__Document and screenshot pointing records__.
— start —

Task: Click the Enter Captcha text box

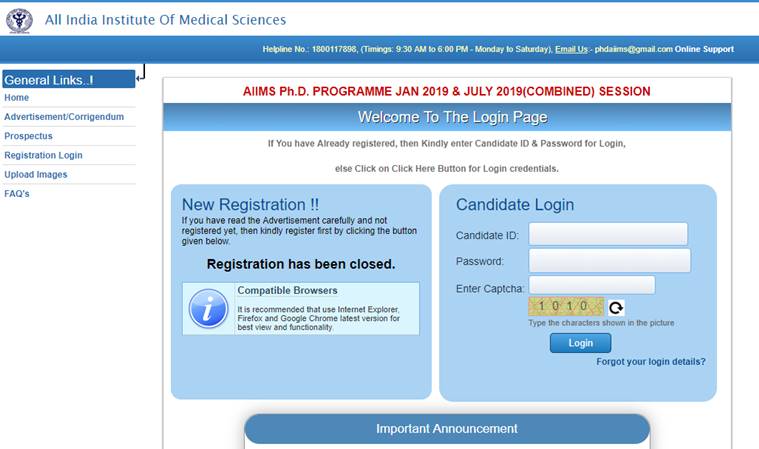Action: tap(592, 285)
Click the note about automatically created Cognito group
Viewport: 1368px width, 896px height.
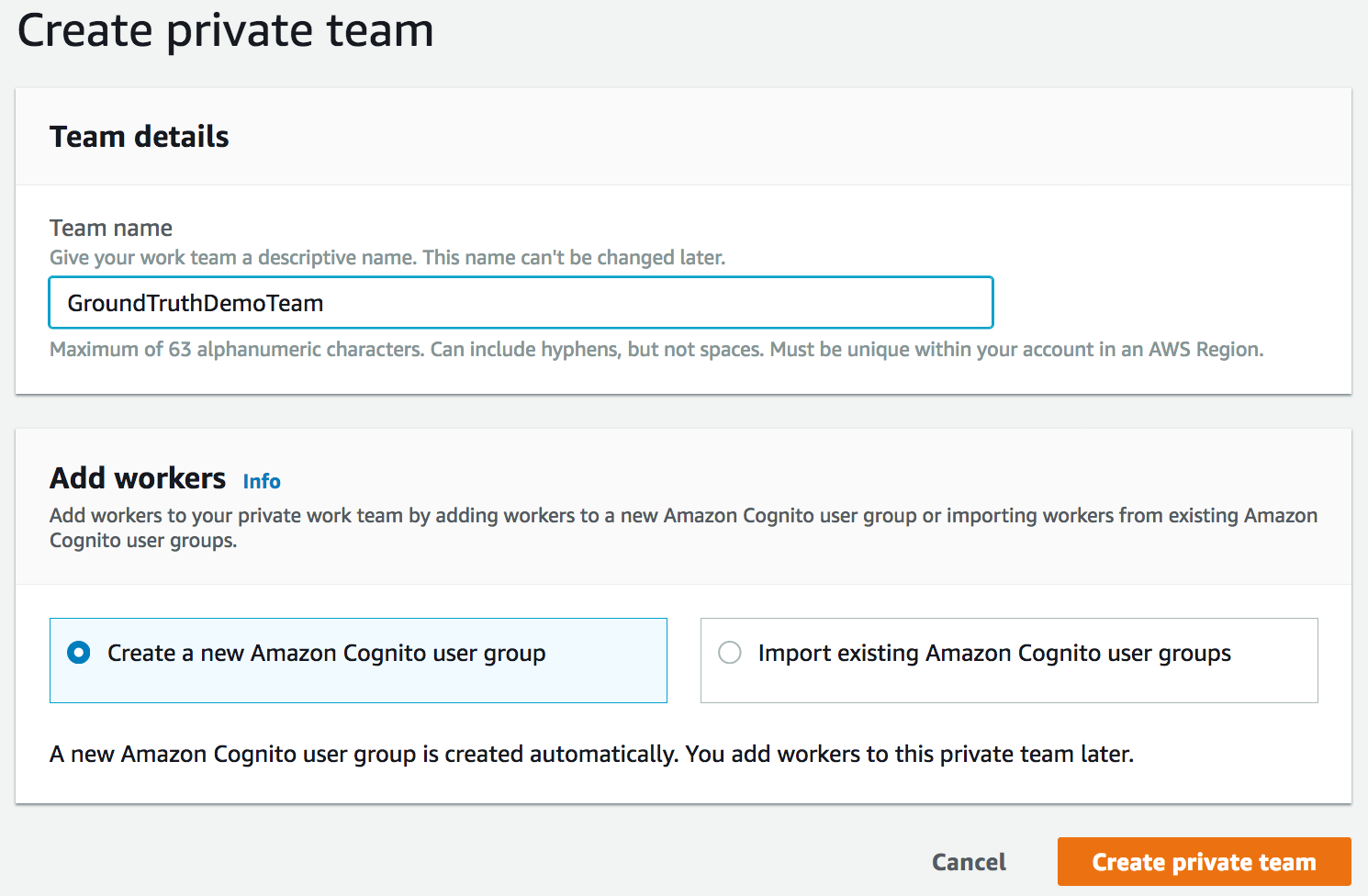(591, 755)
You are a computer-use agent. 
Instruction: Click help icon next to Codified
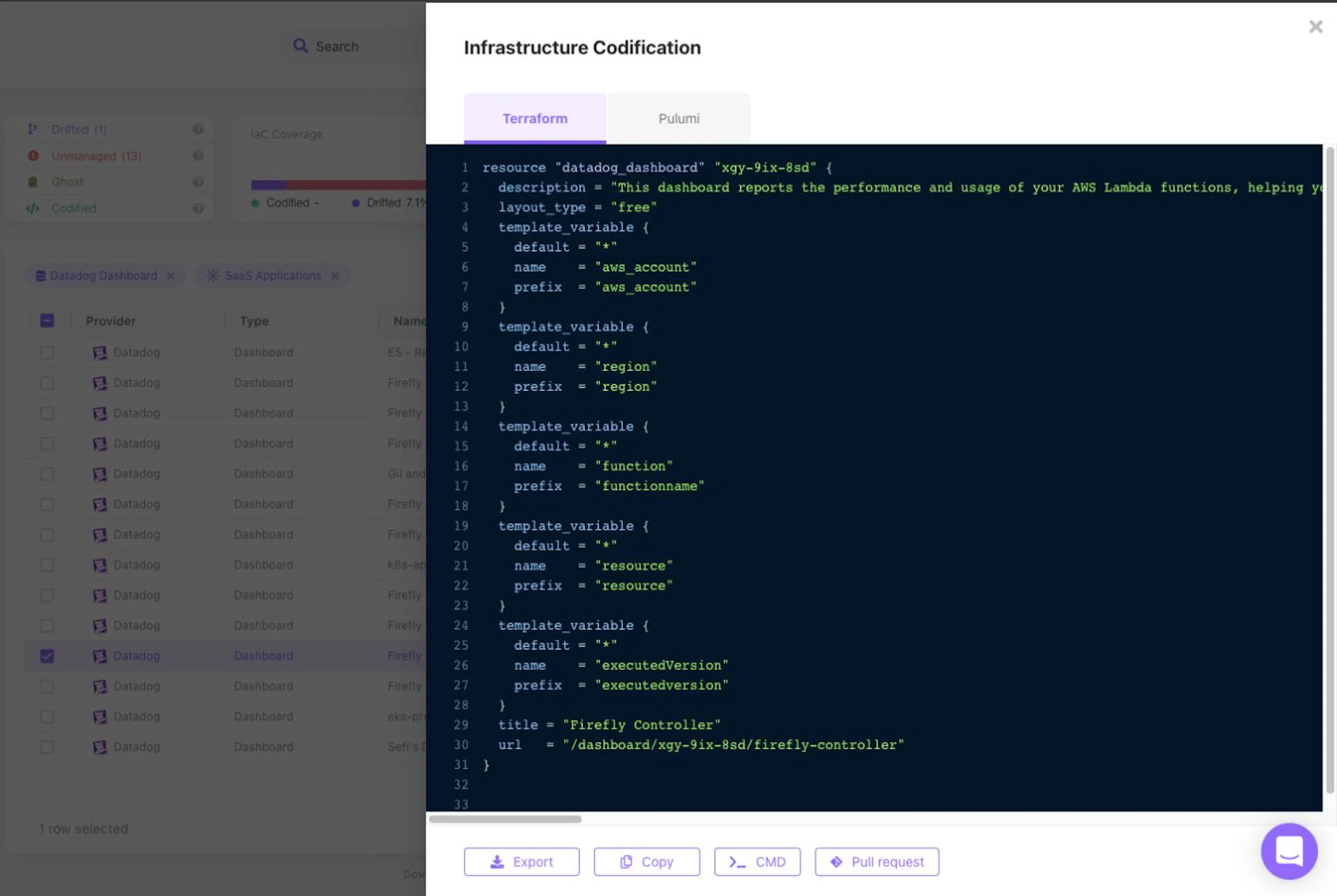click(198, 208)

— end —

__SET PROBLEM__.
Please write out every line of the records again, requests included, adding 134 to each coordinate in the answers and leaving the pictures out.

__PROBLEM SOLUTION__.
Task: Click the Enter Captcha text box

Action: tap(726, 419)
Click the note about automatically created Cognito group
Viewport: 1368px width, 896px height.
(725, 889)
You are a computer-use agent. 
Instruction: Click help icon next to Codified
click(332, 342)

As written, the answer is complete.